90 Minuten lang folgten die Teilnehmenden voll konzentriert den Informationen. Frau Kaddouri hat zentrale Aussagen über die Schöpfung vorgestellt. Der Islam glaubt an Gott als alleinigen Schöpfer: „Er ist es, der die Himmel und die Erde erschaffen hat und was dazwischen ist.“ (Sure 25:29) Zu dem, was zwischen den Himmeln und der Erde ist, gehört auch das Wissen. Es wurde von Gott erschaffen und Menschen haben Zugang dazu. Je mehr ein Mensch weiß, desto mehr kann er die perfekte Schöpfung Gottes bewundern.

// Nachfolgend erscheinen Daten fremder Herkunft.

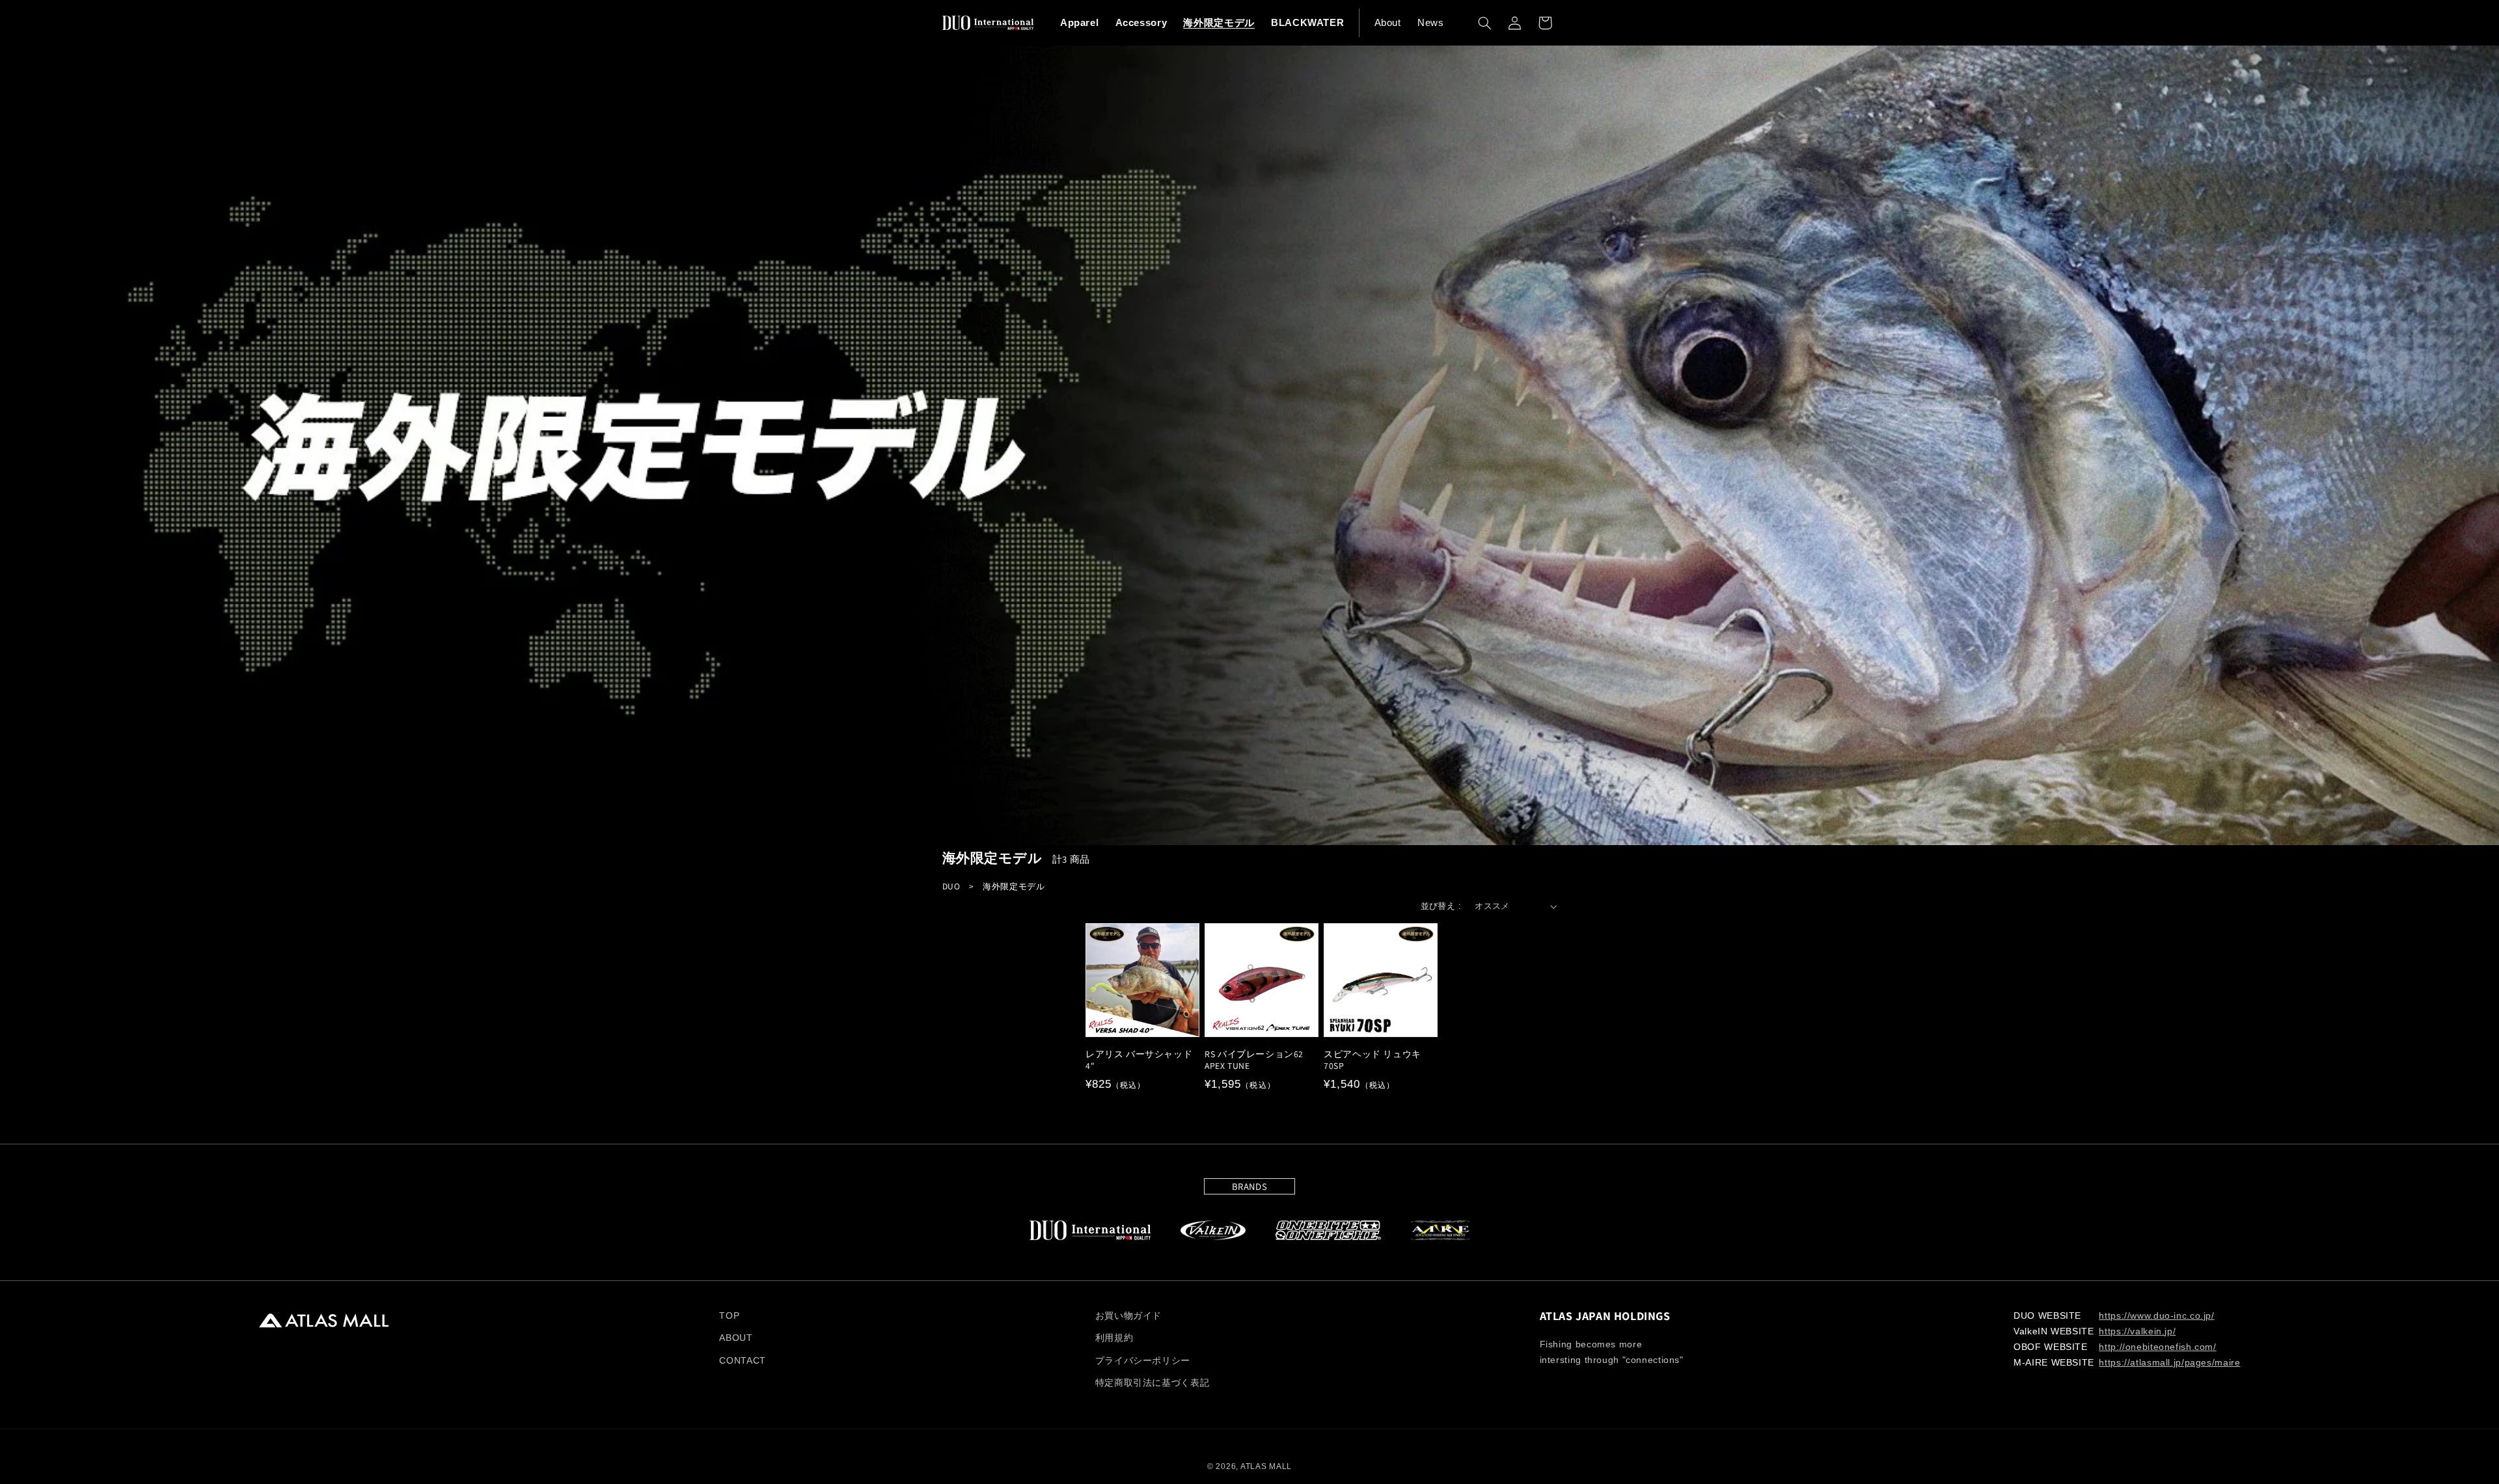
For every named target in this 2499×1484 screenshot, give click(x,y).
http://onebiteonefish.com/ (2157, 1347)
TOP (729, 1316)
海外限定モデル (1014, 886)
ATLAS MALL (1266, 1466)
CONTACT (742, 1361)
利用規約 (1114, 1338)
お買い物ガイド (1128, 1316)
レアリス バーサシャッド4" (1139, 1060)
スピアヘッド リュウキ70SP (1372, 1060)
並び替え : (1441, 906)
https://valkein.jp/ (2137, 1331)
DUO (951, 886)
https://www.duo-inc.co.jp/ (2156, 1316)
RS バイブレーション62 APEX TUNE (1254, 1060)
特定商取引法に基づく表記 (1152, 1383)
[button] (1484, 23)
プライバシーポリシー (1142, 1361)
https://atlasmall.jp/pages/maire (2169, 1363)
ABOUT (735, 1338)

An vielen Stellen ergaben sich Fragen, die angeregt diskutiert wurden. Frau Kaddouri hat den Zuhörenden das Menschenbild des Islam nahegebracht. Sie erklärte, dass nur Gott in das Herz blicken kann und es deshalb den Menschen untersagt ist, andere zu beurteilen. Auch sind alle Menschen gleich, keiner darf sich über einen anderen stellen. Deshalb ist es streng verboten, über das Leben eines anderen zu entscheiden. In diesem Zusammenhang brannten den Teilnehmer*innen Fragen zum Dschihad und zum religiösen Extremismus auf den Nägeln. Als studierte Soziologin stellte Frau Kaddouri einen Zusammenhang zwischen Extremismus und den Lebensbedingungen in zerfallenden Staaten her. Das Wort „Dschihad“ bezeichnet die Anstrengungen, die ein Mensch unternimmt, um zu Gott zu kommen. Damit darf unter keinen Umständen Gewaltausübung legitimiert werden. Religion wird oft als Vorwand für das Durchsetzen anderer Interessen missbraucht. Ein Schüler mit afghanischen Wurzeln stellte den Extremismus in seinem Heimatland als Folge der katastrophalen Bildungslage dar: Menschen, die nicht Lesen und Schreiben können, tun und glauben, was ihnen gesagt wird. Sie haben keine Möglichkeit, extreme Glaubenslehren zu prüfen oder zu hinterfragen.